I thought as me first diary I should take a look at what lies ahead in 2012. Take in mind, while I do take in mind facts in each state, these are purely speculative and should be taken with a grain of salt. However, I do put in mind three factors which I think would affect state by state results:
1.) Obama on the ballot: With Barack Obama most likely running for reelection, his presence on the ballot should increase Democratic turnout that was not present in Virginia or New Jersey in 2009, and will definitely have an impact of key states.
2.) Tea Party: Just as Obama’s presence will mobilize the left, I expect the Tea Party to have the same impact on the Republicans as they are currently having during the current primary calendar.
3.) 2011 Redistricting: I suspect by the time the states redraw their Congressional Districts, a number of House members may be drawn out of their old districts and may be seeking greener pastures of higher office.
So here’s my completely speculative predictions for 2012. I’ll look at the Senate first:
Arizona: Jon Kyl, once looking like a dead duck, seems to have gotten a second wind with immigration reform once again front and centre. Gabrielle Giffords is probably the most likely challenger, however at this point it doesn’t look like Kyl will be unseated.
Kyl 51%, Giffords 47%, Others 2%
California: Dianne Feinstein will be 79 years old, and while normal people expect someone that age to retire, this is after all the United States Senate, so I’m working with the assumption that Feinstein is running for reelection. Schwarzenegger is the only statewide Republican who’s won statewide, so I’ll use him as a template.
Feinstein 55%, Terminator 41%, Others 4%
Connecticut: Three words: Murphy vs. Lieberman. Republicans won’t even run a candidate to give Joementum a better chance to win.
Murphy 52%, Lieberman 48%
Delaware: I actually think Tom Carper will retire.
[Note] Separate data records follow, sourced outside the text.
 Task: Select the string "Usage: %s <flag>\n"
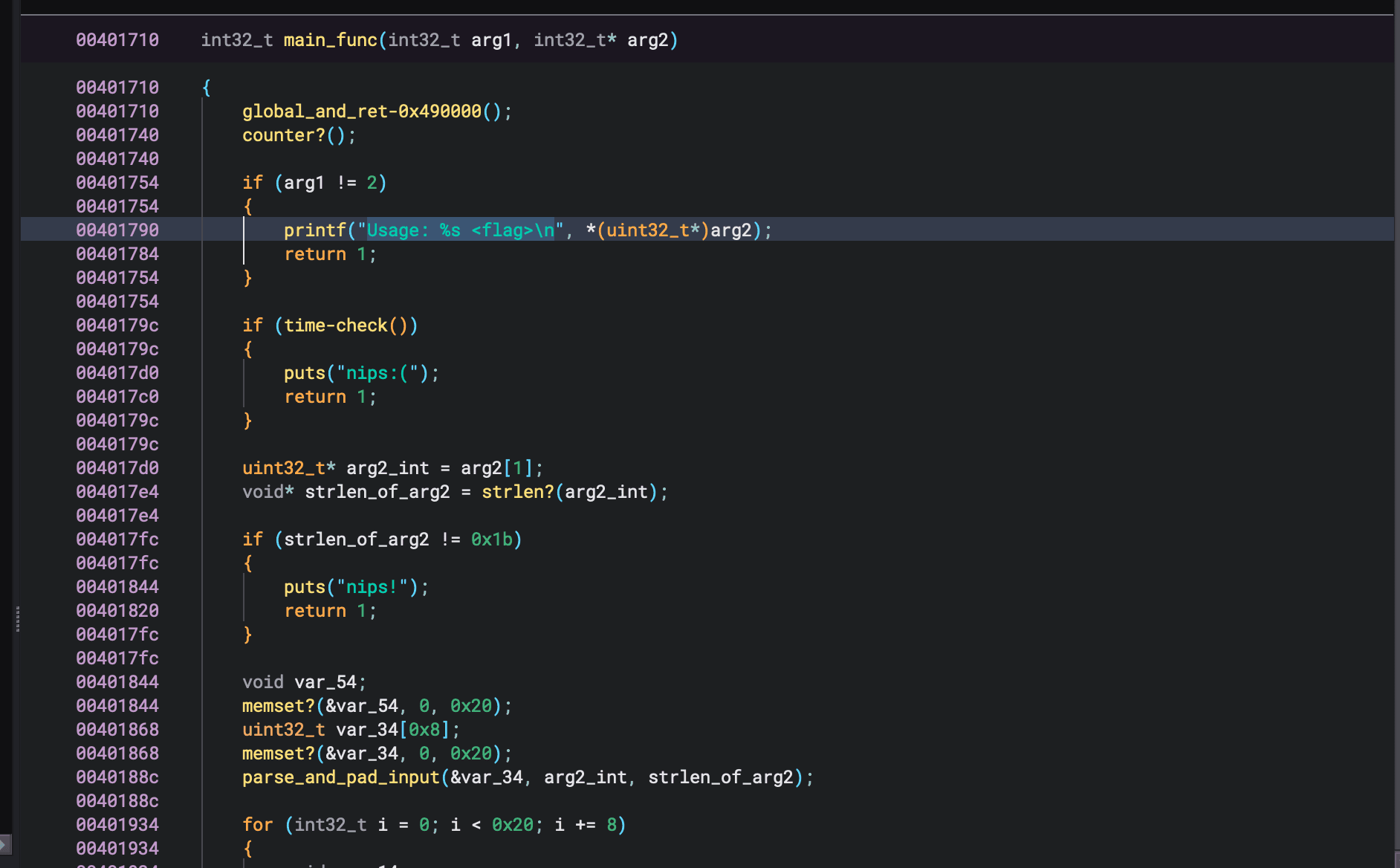[x=459, y=230]
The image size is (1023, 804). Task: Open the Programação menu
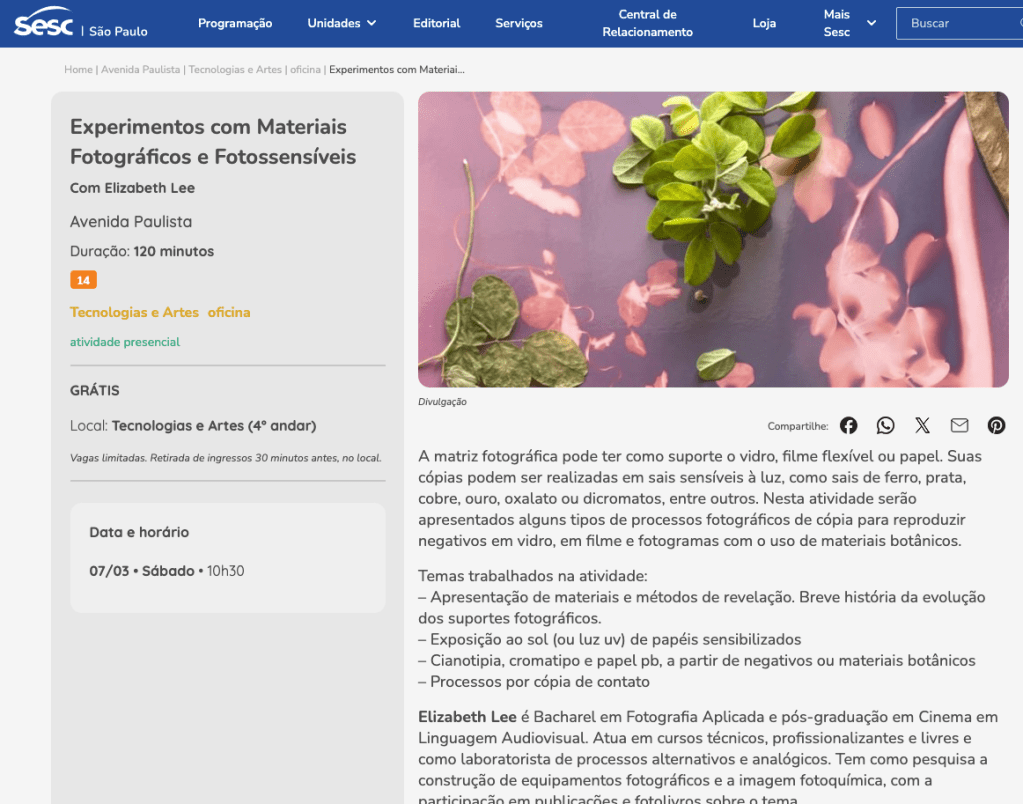tap(235, 23)
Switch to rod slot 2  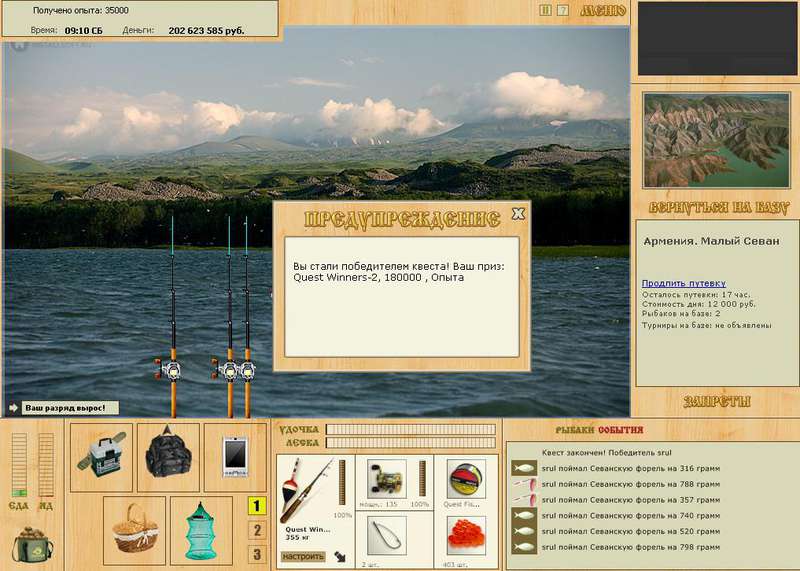[257, 530]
Beau Biden, after recovering from his health scare, will make up for not running for his father’s seat. Republicans will pick a sacrifical lamb.
Biden 56%, Republican 44%
Florida: I’ve got three different scenarios for this one. George Lemieux might run, and possibly Jeb Bush. Marco Rubio does NOT win in 2010, and tries to take on Bill Nelson.
Nelson 53%, Lemieux 46%, Others 1%
Bush 57%, Nelson 40%, Others 3%
Rubio 51%, Nelson 48%, Others 1%
Hawaii: At 88 years in 2012, I’m guessing Akaka’s going to retire. Linda Lingle is going to run. In case Akaka doesn’t retire:
Lingle 51%, Democrat 49%
Indiana: I think Lugar’s got one more term in him, but this time the Dems aren’t letting him get away unopposed like last time; I’m just going to pull Baron Hill out of my arse here. Look for the Tea Party to make some kind of third party bid here.
Lugar 60%, Hill 30%, Tea Partier 10%
Maine: Tea Party makes good on its threat. Snowe faces a primary challenge and LOSES. Shockwaves are felt for about a week before people focus on the race. Mike Michaud runs for the Democrats and gets easiest pickup ever.
Michaud 58%, Republican 42%
Maryland: I think Cardin’s pretty weak. If the GOP finds another Michael Steele type candidate (I mean Steele before he became RNC Chairman), namely a black Republican, they might have a chance.
Black Republican 49.8%, Cardin 47.2%, Others 3%
Massachusetts: Pretty sure everyone is going to be watching this one come election night. Brown is popular now, but with Obama on the ballot and strong Democratic turnout this isn’t going to be the lucky break he got with Martha Coakley. Let’s just use Michael Capuano as the expected candidate.
Brown 51%, Capuano 49%
Michigan: This might be Stabenow’s last stand. The popularity of Dems in Michigan has gone down because of the economy, but with Obama on the ballot there is still a chance she could be saved. But this would depend if the GOP nominates a Tea Partier or a moderate Republican. Let’s use Dick DeVos as an example.
DeVos 50%, Stabenow 49%, Others 1%
Minnesota: I don’t see Amy Klobuchar losing at all.
Klobuchar 62%, Republican 36%, Others 2%
Mississippi: Same thing with Roger Wicker I see with Klobuchar.
Wicker 61%, Democrat 39%
Missouri: This is most likely going to be a McCaskill/Talent rematch.
McCaskill 52%, Talent 48%
Montana: Montana only has one Congressional district, so it’s not going to be changed anyway. Still, Denny Rehberg might be interested in running against a less stronger candidate like Jon Tester, who squeaked past the hapless Conrad Burns by a hair.
Rehberg 54%, Tester 44%, Others 2%
Nebraska: a Rasmussen poll last year showed Gov. Dave Heineman leading Ben Nelson by 31 points. Heineman’s very popular and could be seeking higher office after reelection this year. Either Nelson’s going to retire, or Heineman is going to run against him.